The notable observations identified during EDA were:
Most movies streaming on the platform were released after 2010. A large portion of the TV Shows streaming on the platform was released after 2015. The year 2017 had the highest number of movie and TV show releases on the platform. Netflix began adding videos to the platform in 2008 and started aggressively adding video content in 2017. It was also found that more stand-alone movies were added as compared to TV shows. The majority of the content is rated for Mature Audiences and for audiences over 14 years old. Drama is the most produced genre in the top non-English speaking countries with exception of Japan and South Korea. Japan is the biggest producer of Anime across the platform which is also the leading genre in Japan. Romance is the most produced genre in South Korea. It is noted that Comedy was the most produced genre in English-speaking countries like the United States of America, the United Kingdom and Canada. Documentaries are predominantly produced in the United Kingdom and the United States of America Duplicates of TV shows were made corresponding to their seasons. Upon doing so, it was observed that the TV shows signed have been higher than the movies in 2016 Although, the movies signed have been higher than TV shows ever since it was prominent that the TV shows signed per year were catching up to the movies signed annually. Hence, we can conclude that it was true that Netflix had been showing more interest in TV shows as compared to movies
Clusters were built on the attributes: Director, Cast, Country, Rating, Listed in (genres), Description Steps involved in preprosessing:Tokenize the corpus, Remove non-ascii characters, Convert all words to lowercase, Remove punctuation marks, Replace all numbers with its respective textual representation, Stemming and Lemmatization Text corpus was vectorized using TFIDF vectorizer, and 20000 attributes were generated. More than 80% of the variance is explained just by 4000 components. Hence to handle the curse of dimensionality, only the top 4000 components were taken, which will still be able to capture more than 80% of variance in the data.

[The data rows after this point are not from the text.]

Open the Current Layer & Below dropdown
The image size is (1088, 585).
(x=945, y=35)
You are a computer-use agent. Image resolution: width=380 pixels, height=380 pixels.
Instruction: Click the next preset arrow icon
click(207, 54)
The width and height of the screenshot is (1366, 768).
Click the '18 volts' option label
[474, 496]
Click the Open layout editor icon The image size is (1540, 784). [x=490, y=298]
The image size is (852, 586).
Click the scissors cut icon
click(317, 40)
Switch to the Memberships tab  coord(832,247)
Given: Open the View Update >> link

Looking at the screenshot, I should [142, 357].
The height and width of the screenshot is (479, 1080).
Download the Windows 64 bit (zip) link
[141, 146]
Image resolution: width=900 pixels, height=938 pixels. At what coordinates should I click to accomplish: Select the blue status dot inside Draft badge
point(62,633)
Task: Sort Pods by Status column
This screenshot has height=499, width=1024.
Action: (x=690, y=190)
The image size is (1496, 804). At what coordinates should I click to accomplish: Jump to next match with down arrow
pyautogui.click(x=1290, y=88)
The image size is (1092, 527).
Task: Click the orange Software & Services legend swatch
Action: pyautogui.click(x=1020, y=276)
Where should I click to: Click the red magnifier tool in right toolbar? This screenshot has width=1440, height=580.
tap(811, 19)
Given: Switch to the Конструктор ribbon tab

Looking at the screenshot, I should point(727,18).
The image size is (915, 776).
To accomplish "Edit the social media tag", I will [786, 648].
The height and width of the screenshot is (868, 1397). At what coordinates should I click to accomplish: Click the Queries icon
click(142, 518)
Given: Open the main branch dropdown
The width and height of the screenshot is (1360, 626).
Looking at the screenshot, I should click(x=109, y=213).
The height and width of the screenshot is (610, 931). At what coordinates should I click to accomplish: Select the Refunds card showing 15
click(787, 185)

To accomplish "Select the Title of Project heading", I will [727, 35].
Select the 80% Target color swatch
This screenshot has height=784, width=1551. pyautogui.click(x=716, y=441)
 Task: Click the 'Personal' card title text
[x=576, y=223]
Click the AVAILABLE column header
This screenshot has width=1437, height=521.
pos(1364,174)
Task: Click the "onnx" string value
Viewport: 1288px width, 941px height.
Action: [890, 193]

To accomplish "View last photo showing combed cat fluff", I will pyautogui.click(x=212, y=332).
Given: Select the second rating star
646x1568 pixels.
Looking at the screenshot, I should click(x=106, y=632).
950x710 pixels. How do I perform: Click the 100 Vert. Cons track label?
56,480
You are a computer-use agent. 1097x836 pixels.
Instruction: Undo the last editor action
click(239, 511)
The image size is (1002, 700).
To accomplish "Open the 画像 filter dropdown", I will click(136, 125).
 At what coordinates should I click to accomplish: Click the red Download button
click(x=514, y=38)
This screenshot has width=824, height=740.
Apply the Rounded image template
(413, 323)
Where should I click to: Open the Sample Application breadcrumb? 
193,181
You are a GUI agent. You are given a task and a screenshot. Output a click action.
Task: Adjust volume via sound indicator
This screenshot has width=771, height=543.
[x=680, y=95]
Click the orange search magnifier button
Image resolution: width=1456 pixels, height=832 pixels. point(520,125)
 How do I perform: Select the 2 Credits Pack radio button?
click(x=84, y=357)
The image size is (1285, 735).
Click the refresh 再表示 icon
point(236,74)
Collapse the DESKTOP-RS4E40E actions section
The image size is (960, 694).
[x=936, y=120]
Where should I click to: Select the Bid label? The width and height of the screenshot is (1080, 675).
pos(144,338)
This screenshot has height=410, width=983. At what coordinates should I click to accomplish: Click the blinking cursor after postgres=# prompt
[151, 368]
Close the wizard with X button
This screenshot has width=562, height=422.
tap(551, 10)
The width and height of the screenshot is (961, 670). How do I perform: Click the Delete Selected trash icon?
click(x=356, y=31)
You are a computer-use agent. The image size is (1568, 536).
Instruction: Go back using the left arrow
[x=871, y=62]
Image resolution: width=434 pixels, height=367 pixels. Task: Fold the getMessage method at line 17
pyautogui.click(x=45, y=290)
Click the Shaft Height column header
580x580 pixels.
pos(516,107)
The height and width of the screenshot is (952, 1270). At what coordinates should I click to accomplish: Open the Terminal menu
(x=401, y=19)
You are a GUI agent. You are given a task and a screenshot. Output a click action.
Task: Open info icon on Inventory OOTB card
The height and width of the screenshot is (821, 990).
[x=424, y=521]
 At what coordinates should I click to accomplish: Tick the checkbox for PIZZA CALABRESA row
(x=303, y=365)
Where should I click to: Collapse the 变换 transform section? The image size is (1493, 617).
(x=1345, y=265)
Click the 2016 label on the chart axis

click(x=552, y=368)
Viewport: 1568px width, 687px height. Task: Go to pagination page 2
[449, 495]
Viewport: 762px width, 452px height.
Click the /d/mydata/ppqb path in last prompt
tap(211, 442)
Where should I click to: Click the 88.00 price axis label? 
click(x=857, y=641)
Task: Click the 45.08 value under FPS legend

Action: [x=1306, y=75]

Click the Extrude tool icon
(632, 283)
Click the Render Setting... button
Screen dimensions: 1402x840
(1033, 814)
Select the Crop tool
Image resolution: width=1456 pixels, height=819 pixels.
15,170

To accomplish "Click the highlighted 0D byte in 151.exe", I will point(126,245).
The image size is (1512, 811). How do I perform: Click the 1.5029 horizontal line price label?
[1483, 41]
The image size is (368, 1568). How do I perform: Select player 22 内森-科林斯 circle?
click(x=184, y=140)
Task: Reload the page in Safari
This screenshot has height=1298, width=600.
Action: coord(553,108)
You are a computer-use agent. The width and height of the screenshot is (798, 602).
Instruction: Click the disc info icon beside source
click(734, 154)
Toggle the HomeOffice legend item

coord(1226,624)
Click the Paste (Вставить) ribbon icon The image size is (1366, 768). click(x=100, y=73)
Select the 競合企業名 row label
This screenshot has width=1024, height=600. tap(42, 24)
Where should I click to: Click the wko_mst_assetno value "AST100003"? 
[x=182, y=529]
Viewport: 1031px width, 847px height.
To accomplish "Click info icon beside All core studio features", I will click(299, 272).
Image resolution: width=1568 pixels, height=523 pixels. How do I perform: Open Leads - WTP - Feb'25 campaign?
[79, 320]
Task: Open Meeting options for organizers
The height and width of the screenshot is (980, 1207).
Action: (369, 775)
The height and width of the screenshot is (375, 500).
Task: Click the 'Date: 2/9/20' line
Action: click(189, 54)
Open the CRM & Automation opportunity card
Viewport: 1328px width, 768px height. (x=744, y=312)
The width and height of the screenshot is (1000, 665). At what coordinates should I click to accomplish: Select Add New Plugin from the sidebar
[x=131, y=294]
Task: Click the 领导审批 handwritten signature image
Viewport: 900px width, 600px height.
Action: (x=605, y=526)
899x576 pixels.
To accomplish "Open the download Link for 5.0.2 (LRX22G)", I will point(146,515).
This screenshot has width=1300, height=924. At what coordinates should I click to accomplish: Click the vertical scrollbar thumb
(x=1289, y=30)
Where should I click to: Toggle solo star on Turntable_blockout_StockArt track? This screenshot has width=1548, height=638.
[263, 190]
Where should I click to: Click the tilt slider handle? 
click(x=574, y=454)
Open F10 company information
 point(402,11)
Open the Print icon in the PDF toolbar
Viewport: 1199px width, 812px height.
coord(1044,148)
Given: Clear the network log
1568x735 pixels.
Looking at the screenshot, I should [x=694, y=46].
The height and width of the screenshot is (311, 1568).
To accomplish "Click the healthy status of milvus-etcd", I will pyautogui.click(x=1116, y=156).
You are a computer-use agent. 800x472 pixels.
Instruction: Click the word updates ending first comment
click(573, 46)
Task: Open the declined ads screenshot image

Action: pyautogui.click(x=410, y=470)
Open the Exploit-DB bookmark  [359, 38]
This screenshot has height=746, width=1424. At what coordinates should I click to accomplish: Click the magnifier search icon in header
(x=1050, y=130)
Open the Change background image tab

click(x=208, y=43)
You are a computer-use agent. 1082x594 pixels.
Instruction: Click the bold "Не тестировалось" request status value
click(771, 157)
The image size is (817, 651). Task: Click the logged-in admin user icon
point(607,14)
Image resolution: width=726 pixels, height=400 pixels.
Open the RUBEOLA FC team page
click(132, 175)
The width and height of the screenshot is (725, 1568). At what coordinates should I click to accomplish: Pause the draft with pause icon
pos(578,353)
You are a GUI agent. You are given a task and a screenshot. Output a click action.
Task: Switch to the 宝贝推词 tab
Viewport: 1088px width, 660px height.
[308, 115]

- 3.1. K Means Clustering: The optimal number of clusters were built after visualizing the elbow curve and the Silhouette score. Highest Silhouette score is obtained for 6 clusters using k-means clustering. Hence, the number of clusters for k-means clustering was taken as 6. Silhouette score at 6 clusters: 0.0082
- 3.2. Hierarchical Clustering: Clusters were built using the Agglomerative clustering algorithm, and the optimal number of clusters were built after visualizing the dendogram. From the dendogram, at an Euclidean distance of 3.8 units, 12 clusters can be built. Hence the number of clusters were taken as 12. Algorithm: Agglomerative clustering Distance: Euclidean Linkage: Ward
We can build a simple content based recommender system based on the similarity of the shows. If a person has watched a show on Netflix, the recommender system must be able to recommend a list of similar shows that s/he likes. To get the similarity score of the shows, we can use cosine similarity. The similarity between two vectors (A and B) is calculated by taking the dot product of the two vectors and dividing it by the magnitude. We can simply say that the CS score of two vectors increases as the angle between them decreases.
In conclusion, tailored recommendations can be made based on information about movies and TV shows. In addition, similar models can be developed to provide valuable recommendations to consumers in other domains. It will solve for improved movie and TV-Show selection times with a considerable growth in satisfaction of the content being consumed leading to more user engagement and greater trust in Netflix recommendations.